El debate: ¿discriminación o realismo?
Las reacciones no se hicieron esperar. Un sector del análisis sostiene que en reuniones de tal calado no hay lugar para la representación simbólica: "aquí se juega el presente y futuro de la humanidad", y por tanto se prima la competencia sobre el género. Esta postura se refuerza con argumentos históricos: "por eso dominarán el mundo las próximas décadas", sugiriendo que la ausencia de mujeres es parte de la receta del éxito.
Frente a ello, otra corriente critica la exclusión como un reflejo de culturas empresariales y políticas donde las mujeres no alcanzan los puestos de decisión. Algunos señalan que, en contraste, las mujeres aparecen en roles secundarios: "estaban todas en la mesa... de la cocina", una ironía que circuló en redes. Sin embargo, estas críticas quedan opacadas por un discurso dominante que rechaza lo que llaman "pamplinas para el populacho".

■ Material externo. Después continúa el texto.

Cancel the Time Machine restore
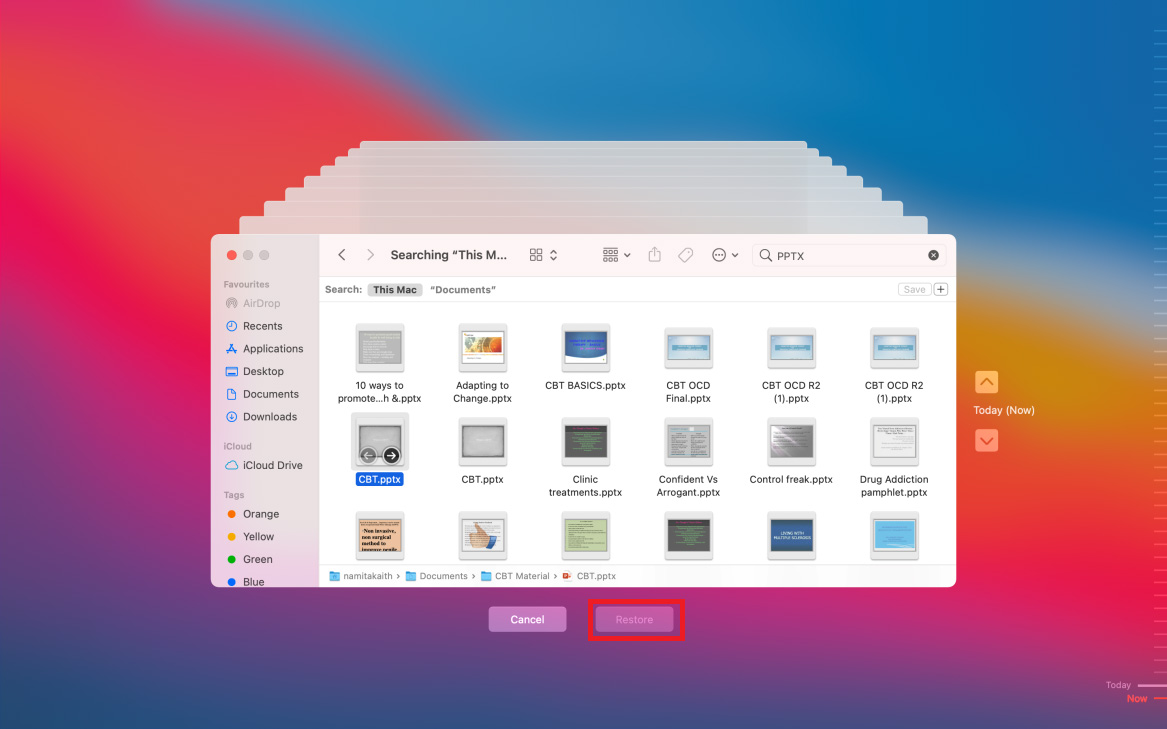The height and width of the screenshot is (729, 1167). coord(527,619)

Las potencias y el factor de género
La mayoría de los comentarios enlazan la falta de mujeres con el propio estatus de superpotencia: "por eso son las mayores potencias", "si fueran países musulmanes, todo serían mujeres". Se traza una línea directa entre masculinidad y eficiencia, mientras que la presencia femenina se asocia a debilidad o corrección política. Un dato recurrente es que en otras cumbres similares, como las de la UE o la ONU, se intenta forzar la paridad, pero el resultado es, según los críticos, "de adorno".
La imagen de la cumbre ha abierto un debate que trasciende el feminismo: toca la esencia del poder global. ¿Es la ausencia de mujeres una variable más del éxito económico? ¿O es un lastre que perpetúa desigualdades? La respuesta, como la foto, sigue siendo incompleta.